PROBLEM DESCRIPTION:
Will you write out all the entries below exactly?

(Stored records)
────────────────

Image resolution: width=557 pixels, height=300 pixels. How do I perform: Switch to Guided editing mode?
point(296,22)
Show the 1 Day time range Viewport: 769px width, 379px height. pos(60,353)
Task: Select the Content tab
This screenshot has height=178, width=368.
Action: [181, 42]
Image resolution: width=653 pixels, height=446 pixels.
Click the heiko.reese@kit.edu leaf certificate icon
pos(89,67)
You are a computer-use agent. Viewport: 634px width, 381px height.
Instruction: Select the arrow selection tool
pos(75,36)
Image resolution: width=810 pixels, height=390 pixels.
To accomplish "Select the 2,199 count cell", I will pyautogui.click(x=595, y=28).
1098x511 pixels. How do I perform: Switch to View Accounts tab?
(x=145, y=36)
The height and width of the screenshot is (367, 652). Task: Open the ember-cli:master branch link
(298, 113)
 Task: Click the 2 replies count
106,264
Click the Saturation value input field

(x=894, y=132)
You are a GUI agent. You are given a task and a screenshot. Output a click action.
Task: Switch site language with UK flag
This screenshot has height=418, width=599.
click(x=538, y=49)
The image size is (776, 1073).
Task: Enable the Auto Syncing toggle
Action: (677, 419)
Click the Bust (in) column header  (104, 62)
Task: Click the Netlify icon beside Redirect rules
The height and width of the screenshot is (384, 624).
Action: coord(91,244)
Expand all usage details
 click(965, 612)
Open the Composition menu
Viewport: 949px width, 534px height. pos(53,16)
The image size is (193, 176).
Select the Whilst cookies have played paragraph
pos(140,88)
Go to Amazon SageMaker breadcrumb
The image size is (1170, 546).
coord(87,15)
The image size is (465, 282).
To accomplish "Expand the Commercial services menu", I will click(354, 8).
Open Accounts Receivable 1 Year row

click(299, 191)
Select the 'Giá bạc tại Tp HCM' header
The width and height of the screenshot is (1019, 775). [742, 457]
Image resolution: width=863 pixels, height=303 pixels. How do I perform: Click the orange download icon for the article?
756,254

────────────────

ANSWER SPACE:
Image resolution: width=557 pixels, height=300 pixels. How do I perform: Switch to Guided editing mode?
point(296,22)
Show the 1 Day time range Viewport: 769px width, 379px height. pos(60,353)
Task: Select the Content tab
This screenshot has height=178, width=368.
Action: [181, 42]
Image resolution: width=653 pixels, height=446 pixels.
Click the heiko.reese@kit.edu leaf certificate icon
pos(89,67)
You are a computer-use agent. Viewport: 634px width, 381px height.
Instruction: Select the arrow selection tool
pos(75,36)
Image resolution: width=810 pixels, height=390 pixels.
To accomplish "Select the 2,199 count cell", I will pyautogui.click(x=595, y=28).
1098x511 pixels. How do I perform: Switch to View Accounts tab?
(x=145, y=36)
The height and width of the screenshot is (367, 652). Task: Open the ember-cli:master branch link
(298, 113)
 Task: Click the 2 replies count
106,264
Click the Saturation value input field

(x=894, y=132)
You are a GUI agent. You are given a task and a screenshot. Output a click action.
Task: Switch site language with UK flag
This screenshot has height=418, width=599.
click(x=538, y=49)
The image size is (776, 1073).
Task: Enable the Auto Syncing toggle
Action: (677, 419)
Click the Bust (in) column header  (104, 62)
Task: Click the Netlify icon beside Redirect rules
The height and width of the screenshot is (384, 624).
Action: coord(91,244)
Expand all usage details
 click(965, 612)
Open the Composition menu
Viewport: 949px width, 534px height. pos(53,16)
The image size is (193, 176).
Select the Whilst cookies have played paragraph
pos(140,88)
Go to Amazon SageMaker breadcrumb
The image size is (1170, 546).
coord(87,15)
The image size is (465, 282).
To accomplish "Expand the Commercial services menu", I will click(354, 8).
Open Accounts Receivable 1 Year row

click(299, 191)
Select the 'Giá bạc tại Tp HCM' header
The width and height of the screenshot is (1019, 775). [742, 457]
Image resolution: width=863 pixels, height=303 pixels. How do I perform: Click the orange download icon for the article?
756,254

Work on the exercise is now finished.